■ **Instructions to follow**
The line containing "The image size" and each line after it, through the final line of the data, are to be retyped exactly, with pictures left out.

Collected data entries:
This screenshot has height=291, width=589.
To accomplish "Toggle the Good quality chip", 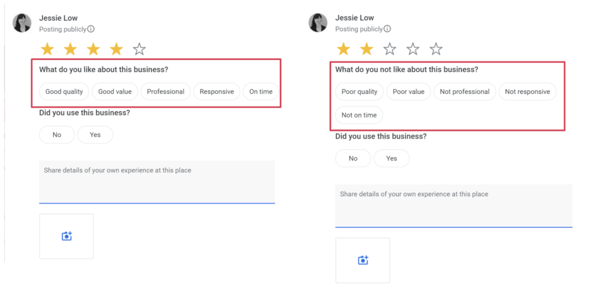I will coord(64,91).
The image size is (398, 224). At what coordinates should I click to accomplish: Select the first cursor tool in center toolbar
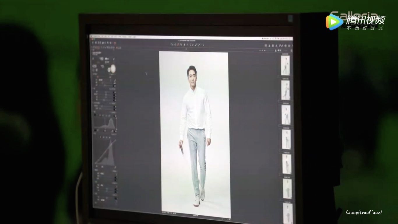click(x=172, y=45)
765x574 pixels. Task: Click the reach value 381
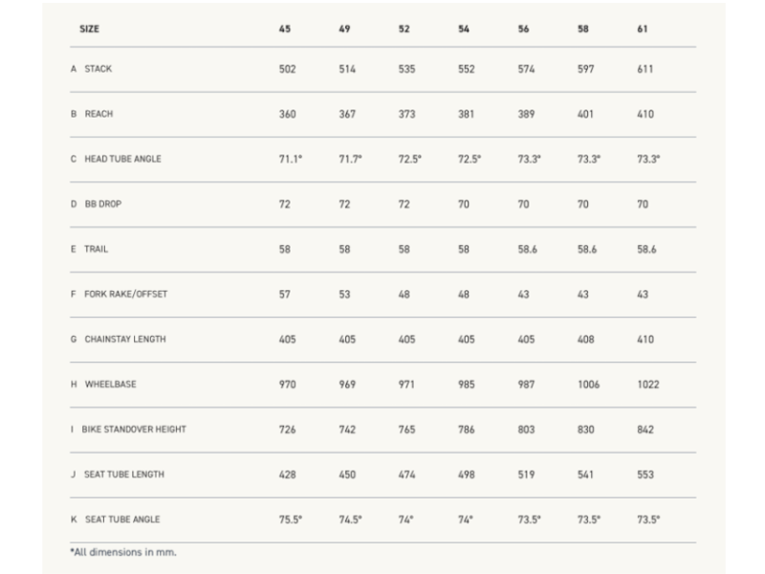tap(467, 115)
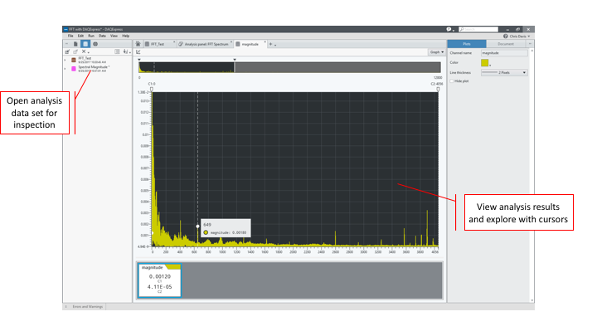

■ **Solution below**
The image size is (398, 224). At what coordinates should I click to accomplish: Select the first cursor tool in center toolbar
click(x=172, y=45)
765x574 pixels. Task: Click the reach value 381
tap(467, 115)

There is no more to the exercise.